慶應義塾中等部の国語問題に関する記事

仕事柄、国語関係のニュースにはできるだけ目を通すようにしています。今は便利な時代で、自分の興味分野に関係するニュースをまとめてくれるネット上のサービスを利用すれば、かなり合理的に情報収集ができるようになりました。ありがたや。

さて、先日のこと。「中学受験過去問に挑戦 慶應義塾中等部<国語>」なんて大人向けの記事を見かけたので、早速目を通しました。通常、こうした大人向けの軽い記事の場合、「読解問題」はあまり取り上げられません。著作権の問題をクリアするのが難しいですし、記事分量も多くなりすぎますしね。いきおい「知識問題」が取り上げられる事が多くなります。

さて、瞬殺してやろうと(笑)、読んでみたんですが、うむむ、どうもおかしい。問題文には、「言葉の使い方に誤りがあるものが4つある。」と記されているんですが、私の考えではどう見ても5つ誤りがあります。あれれ?

宮田国語塾、慶應義塾中等部に敗れたり?いいや、中学入試ごときに負けてなるものか。よろしければ、みなさんも一緒にお考えください。

問題:次のア~ケの文のうち、言葉の使い方に誤りがあるものが4つある。その組み合わせとしてもっともふさわしいものを、後の1~9から1つ選び番号で答えなさい。

ア 世間を騒がせた事件の真相が明るみになる。
イ 何を言ってもまともに相手にしてもらえず、とりつく島もない。
ウ 彼は気の置けない友人なので、腹を割って話すことができる。
エ 君に教えてもらった答えだけど、実際は違かったよ。
オ かつての友人の活躍を風のうわさに聞く。
カ 彼は押しも押されぬ球界の四番打者だ。
キ 明治の文豪である漱石は、先見の明がある作家だった。
ク 第一志望の学校に入学するため、寸暇を惜しまず学問に励む。
ケ 有名人の突然の訪問で、会場は上を下への大騒ぎとなった。

1.ア・イ・エ・キ
2.ア・ウ・オ・ケ
3.ア・ウ・カ・ケ
4.ア・エ・オ・ク
5.イ・ウ・ク・キ
6.イ・エ・カ・キ
7.イ・カ・ク・ケ
8.ウ・オ・カ・ケ
9.エ・オ・キ・ク

 

私が入試国語の観点からおかしいなと思ったのは次の5つ。

ア × 明るみになる
「明るみに出る」が正しい言い方。「おおやけになる」という意味です。

エ × 違かった
「違っていた」が正しい言い方。細かいことを言えば、「違う」という五段動詞を、形容詞として活用してしまっています。

オ × 風のうわさ
「風の便り」が正しい言い方。「どこからともなく伝わってくるうわさ」という意味です。

カ × 押しも押されぬ
「押しも押されもせぬ」が正しい言い方。「びくともしない、争う余地のない」という意味です。

ク × 寸暇を惜しまず
「寸暇を惜しんで」が正しい言い方。寸暇とは「わずかの暇」のことですから、わずかの暇も惜しんで学問に励んでいるという状況ですね。

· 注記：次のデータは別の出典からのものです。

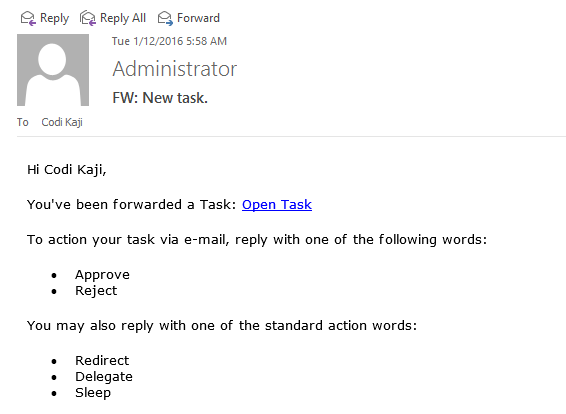Select the Forward button label

198,18
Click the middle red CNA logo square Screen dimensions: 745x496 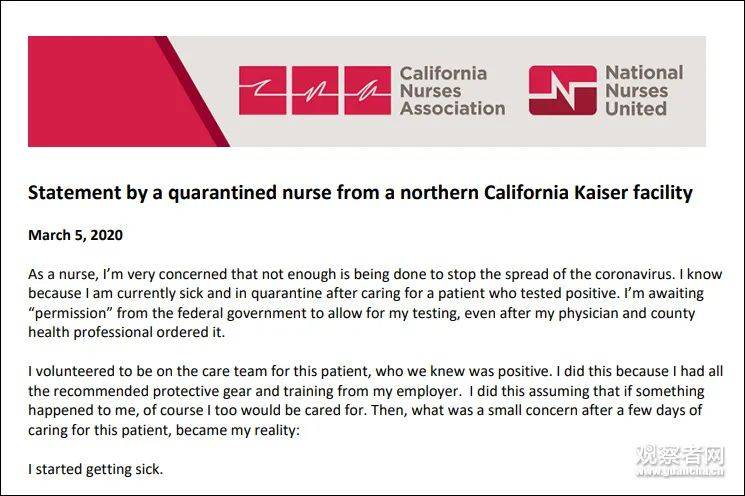click(315, 90)
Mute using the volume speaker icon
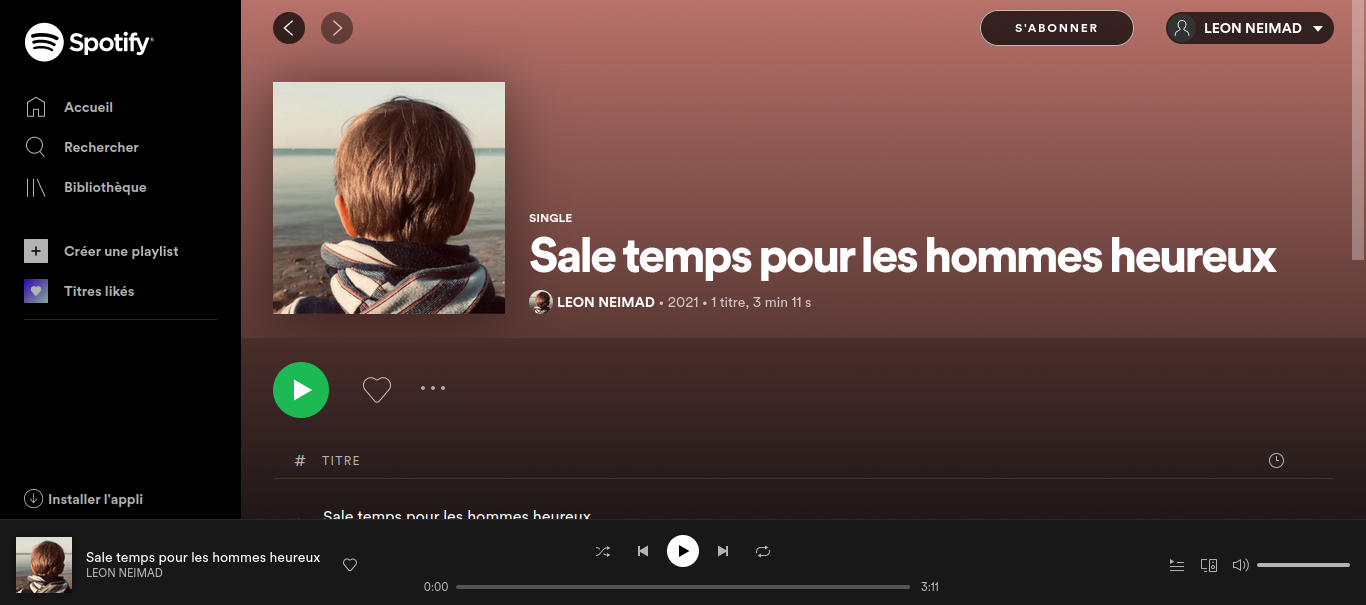The image size is (1366, 605). click(x=1240, y=565)
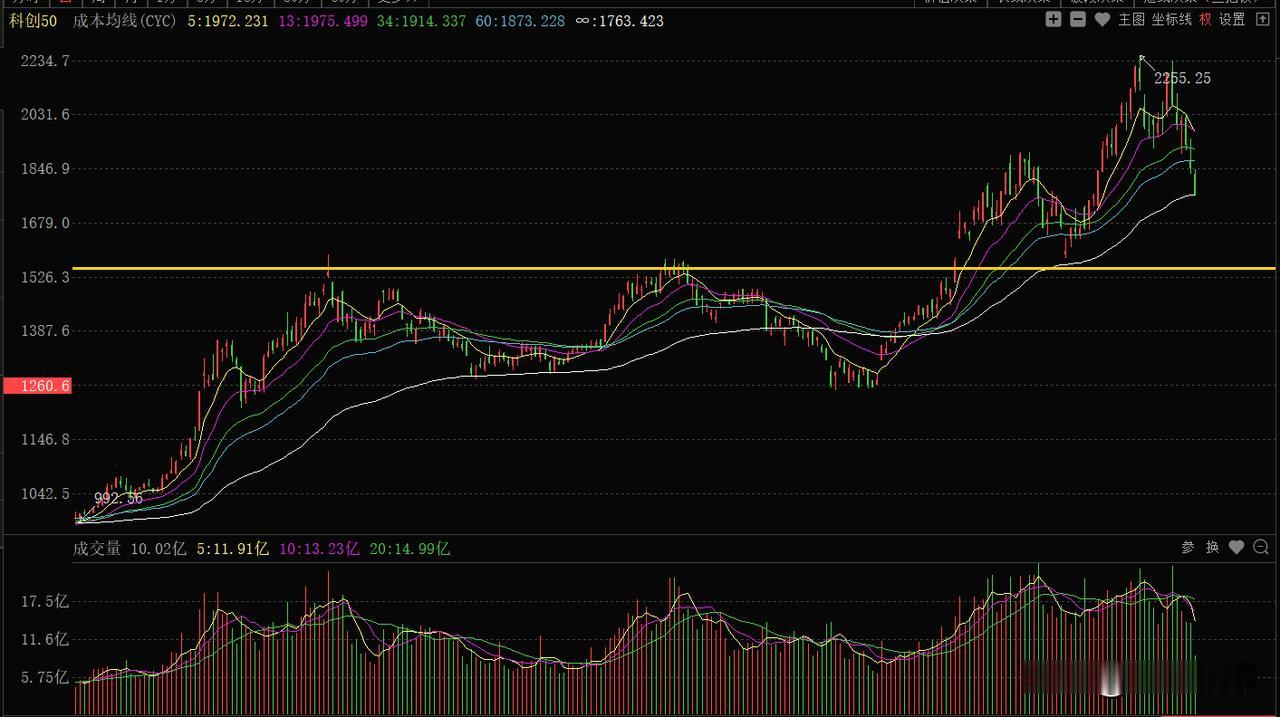Click the 换 switch-indicator icon in volume panel
Image resolution: width=1280 pixels, height=717 pixels.
click(1212, 547)
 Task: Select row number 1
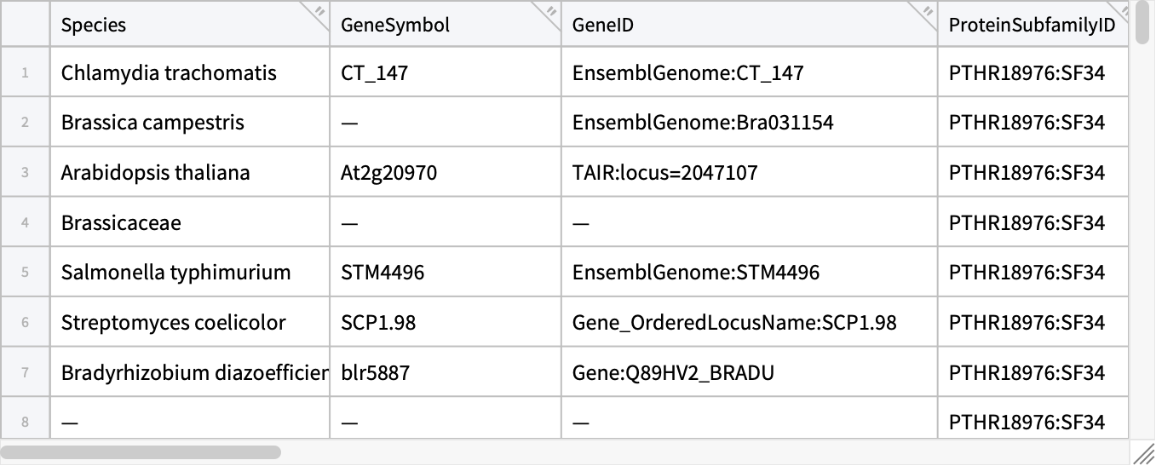[x=25, y=73]
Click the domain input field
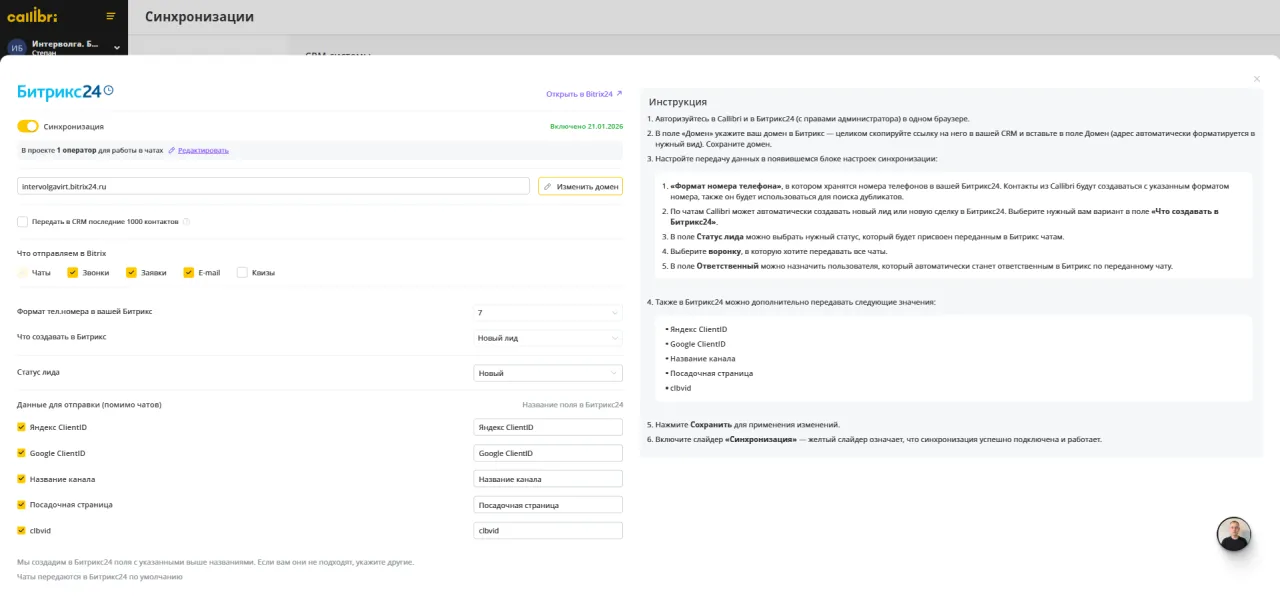 pos(272,186)
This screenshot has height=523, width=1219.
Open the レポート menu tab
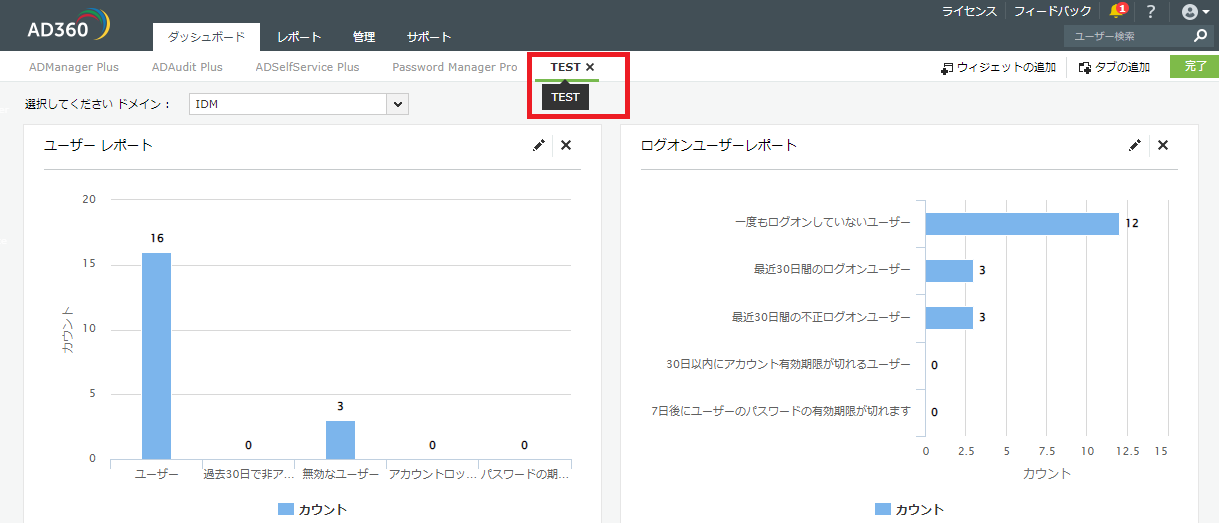pyautogui.click(x=299, y=37)
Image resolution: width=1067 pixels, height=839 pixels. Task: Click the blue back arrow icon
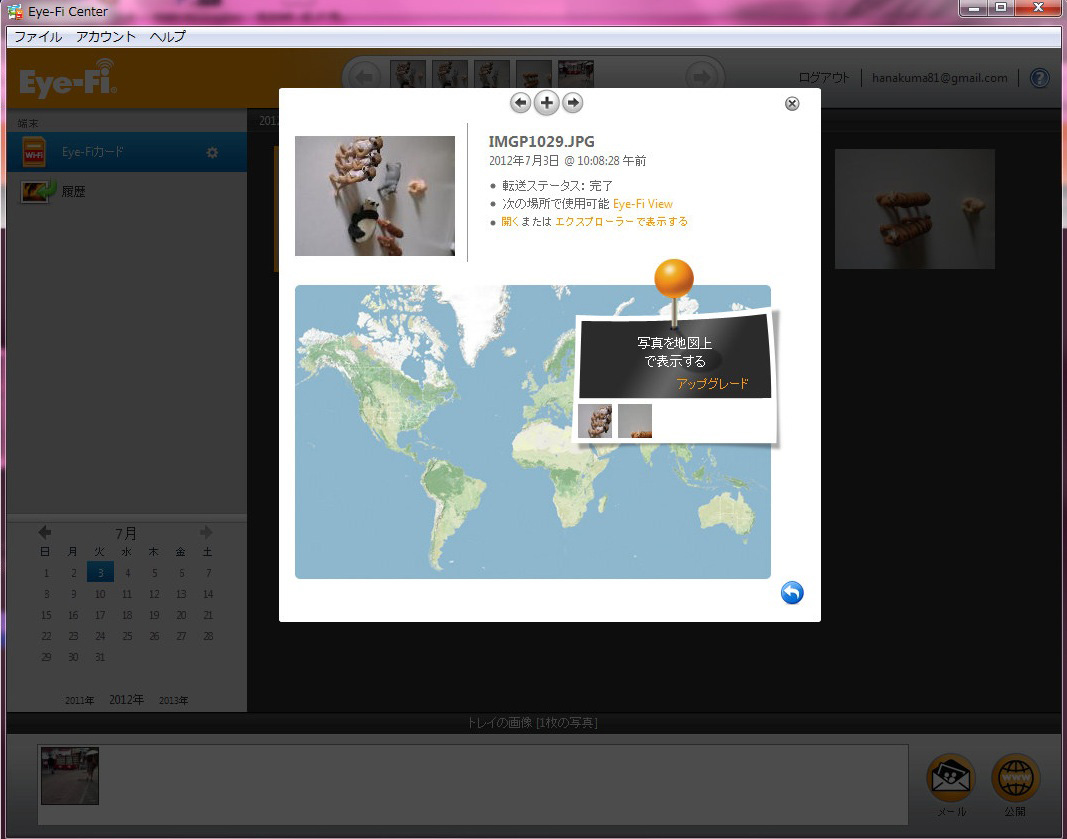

解答が「4」だとはわかりますが、どうして誤りが5つあるのか?うむむむ。

と、記事の下の方にある画像を見てみると、カの選択肢が異なっています。

どうやら実際の慶応義塾中等部の問題では、
「カ 彼は押しも押されもせぬ球界の四番打者だ。」となっていたのに、
記事の方では間違って、
「カ 彼は押しも押されぬ球界の四番打者だ。」
と表記してしまっていたようです。

な〜んだ。ホッ。

別にこの記事の作成者を責めようというわけではありません。誰にでも表記ミスやタイプミスはありますし、私もやってしまうことがありますしね(ご寛恕下され)。

私が言いたいのは、「大人でも間違ってしまう・見落としてしまうような難しい言い回しを、中学受験生は覚えたり使ったりすることが要求されている」ということなんです。単純な知識問題でもこんなレベルであるわけで、いわんや読解問題をや。

ちなみに、この記事、発表時は上記のような間違い(転記ミス)があったんですが、数時間後に再び見てみると、しれっと間違いが修正されていました(笑)。誰かが突っ込んだのかもしれませんね(私ではありません)。

しつこいようですが、記事をけなしているわけではありません。責任をもって記事の正確性を保っていらっしゃるわけで、大いに好感を持った次第。

受験生の皆さんは、辞書で調べるなどして、自分で裏を取りながら勉強して下さいね。